- Born: Matthew Thorne 1974 (age 51–52) United Kingdom
- Occupation: Novelist
- Writing career
- Language: English
- Genre: Fiction

= Matt Thorne =

British novelist, writer, and journalist

Matthew "Matt" Thorne (born 1974) is an English novelist, writer, and journalist.

==Life and career==

Thorne grew up in Bristol, England, and was educated at Sidney Sussex College, Cambridge. Thorne's first book, Tourist, was published in 1998. The book is an attack on the negative effects of tourism on Weston-super-Mare, an English seaside town near Bristol. His second book Eight Minutes Idle, which drew on Thorne's experiences of having worked in a call centre, was published in 1999 and won an Encore Award. Thorne's 2004 novel, Cherry, was longlisted for the Booker Prize. He is now married to Lesley Thorne and they have two sons, Luke and Tom.

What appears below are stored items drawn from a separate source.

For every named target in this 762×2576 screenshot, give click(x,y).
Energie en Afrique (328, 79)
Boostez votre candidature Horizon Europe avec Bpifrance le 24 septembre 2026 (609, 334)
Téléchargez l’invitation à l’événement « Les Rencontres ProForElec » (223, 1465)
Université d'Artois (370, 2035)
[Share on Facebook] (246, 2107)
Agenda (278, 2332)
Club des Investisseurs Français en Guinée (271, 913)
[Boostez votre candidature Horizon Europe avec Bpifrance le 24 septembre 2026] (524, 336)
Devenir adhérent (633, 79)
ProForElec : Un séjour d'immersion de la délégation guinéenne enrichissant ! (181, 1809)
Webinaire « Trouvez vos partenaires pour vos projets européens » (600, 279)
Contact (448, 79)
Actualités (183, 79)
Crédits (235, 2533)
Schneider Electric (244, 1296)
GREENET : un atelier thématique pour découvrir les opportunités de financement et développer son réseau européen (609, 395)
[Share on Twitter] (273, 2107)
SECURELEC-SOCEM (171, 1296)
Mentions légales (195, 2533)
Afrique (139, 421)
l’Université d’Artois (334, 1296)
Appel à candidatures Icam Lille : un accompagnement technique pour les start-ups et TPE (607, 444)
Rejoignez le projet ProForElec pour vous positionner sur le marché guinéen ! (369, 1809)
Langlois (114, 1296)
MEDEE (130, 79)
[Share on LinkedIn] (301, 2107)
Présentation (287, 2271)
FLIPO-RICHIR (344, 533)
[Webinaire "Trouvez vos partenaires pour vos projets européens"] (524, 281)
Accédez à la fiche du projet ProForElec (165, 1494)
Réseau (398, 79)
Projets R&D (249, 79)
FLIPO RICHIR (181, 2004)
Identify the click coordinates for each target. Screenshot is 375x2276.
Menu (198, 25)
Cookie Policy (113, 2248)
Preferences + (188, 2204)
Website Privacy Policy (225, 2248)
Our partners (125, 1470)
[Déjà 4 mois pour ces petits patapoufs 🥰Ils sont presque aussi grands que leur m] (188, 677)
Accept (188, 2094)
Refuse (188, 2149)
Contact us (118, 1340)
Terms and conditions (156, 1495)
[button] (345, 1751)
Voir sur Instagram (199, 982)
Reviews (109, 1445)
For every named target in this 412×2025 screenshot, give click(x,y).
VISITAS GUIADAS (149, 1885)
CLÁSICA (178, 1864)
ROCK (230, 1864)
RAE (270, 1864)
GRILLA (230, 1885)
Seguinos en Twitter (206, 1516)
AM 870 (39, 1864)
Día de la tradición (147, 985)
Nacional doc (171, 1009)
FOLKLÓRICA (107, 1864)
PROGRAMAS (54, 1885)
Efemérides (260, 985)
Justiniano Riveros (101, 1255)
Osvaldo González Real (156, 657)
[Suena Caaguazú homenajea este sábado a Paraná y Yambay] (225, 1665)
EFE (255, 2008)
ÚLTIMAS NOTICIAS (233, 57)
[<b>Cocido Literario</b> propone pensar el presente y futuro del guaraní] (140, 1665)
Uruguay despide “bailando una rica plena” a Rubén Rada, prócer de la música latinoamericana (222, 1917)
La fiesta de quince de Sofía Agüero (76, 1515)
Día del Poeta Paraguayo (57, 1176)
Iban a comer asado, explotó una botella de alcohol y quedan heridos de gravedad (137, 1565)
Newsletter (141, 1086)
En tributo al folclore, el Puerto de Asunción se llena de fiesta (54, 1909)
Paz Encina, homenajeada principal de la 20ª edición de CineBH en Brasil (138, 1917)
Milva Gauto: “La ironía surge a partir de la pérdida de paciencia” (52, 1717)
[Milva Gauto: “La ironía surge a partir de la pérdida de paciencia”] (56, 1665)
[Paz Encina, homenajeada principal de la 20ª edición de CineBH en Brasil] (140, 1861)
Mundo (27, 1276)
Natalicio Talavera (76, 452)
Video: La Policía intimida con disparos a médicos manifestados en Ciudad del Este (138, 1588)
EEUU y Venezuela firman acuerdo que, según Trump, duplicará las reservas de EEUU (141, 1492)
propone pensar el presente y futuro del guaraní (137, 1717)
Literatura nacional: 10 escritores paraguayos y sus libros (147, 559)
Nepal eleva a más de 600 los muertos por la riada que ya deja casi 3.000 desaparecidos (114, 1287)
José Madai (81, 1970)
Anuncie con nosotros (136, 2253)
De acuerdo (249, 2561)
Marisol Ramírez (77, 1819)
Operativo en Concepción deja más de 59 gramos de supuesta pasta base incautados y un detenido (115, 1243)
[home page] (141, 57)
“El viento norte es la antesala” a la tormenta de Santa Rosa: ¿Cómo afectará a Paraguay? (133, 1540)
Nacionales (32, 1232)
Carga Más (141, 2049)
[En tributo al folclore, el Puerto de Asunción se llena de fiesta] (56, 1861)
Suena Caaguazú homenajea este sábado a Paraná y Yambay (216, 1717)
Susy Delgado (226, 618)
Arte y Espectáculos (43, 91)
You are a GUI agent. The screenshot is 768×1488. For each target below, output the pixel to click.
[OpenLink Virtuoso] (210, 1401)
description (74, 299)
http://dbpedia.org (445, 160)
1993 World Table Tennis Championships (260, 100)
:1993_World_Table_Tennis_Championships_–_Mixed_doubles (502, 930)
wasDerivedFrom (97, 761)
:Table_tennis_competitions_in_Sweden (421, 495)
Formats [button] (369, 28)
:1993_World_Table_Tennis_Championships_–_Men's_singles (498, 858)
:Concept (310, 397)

Thorne is a regular book reviewer for national newspapers, has written screenplays and plays for radio, and a trilogy of books for young adults, the 39 Castles series, which chronicles the adventures of a group of high-spirited children. These novels create an imaginary England of the future where the modern day world has collapsed and where society has reverted to earlier ways, resembling medieval England. The world of these novels is similar to the England imagined by Richard Jefferies in his novel After London, to which Thorne alludes in the final book of the trilogy, The White Castle. In 2000, Thorne and his fellow novelist Nicholas Blincoe co-founded a minor literary movement, the New Puritans, whose Dogme-style manifesto pledged to bring simplicity and relevance back to contemporary British fiction. He is currently a writer-in-residence for the charity First Story.

In 2012, he published Prince on the artist of the same name. In 2014, a film adaptation of 8 Minutes Idle was released by BBC Films.

Thorne is a Senior Lecturer in Creative Writing at Royal Holloway, University of London.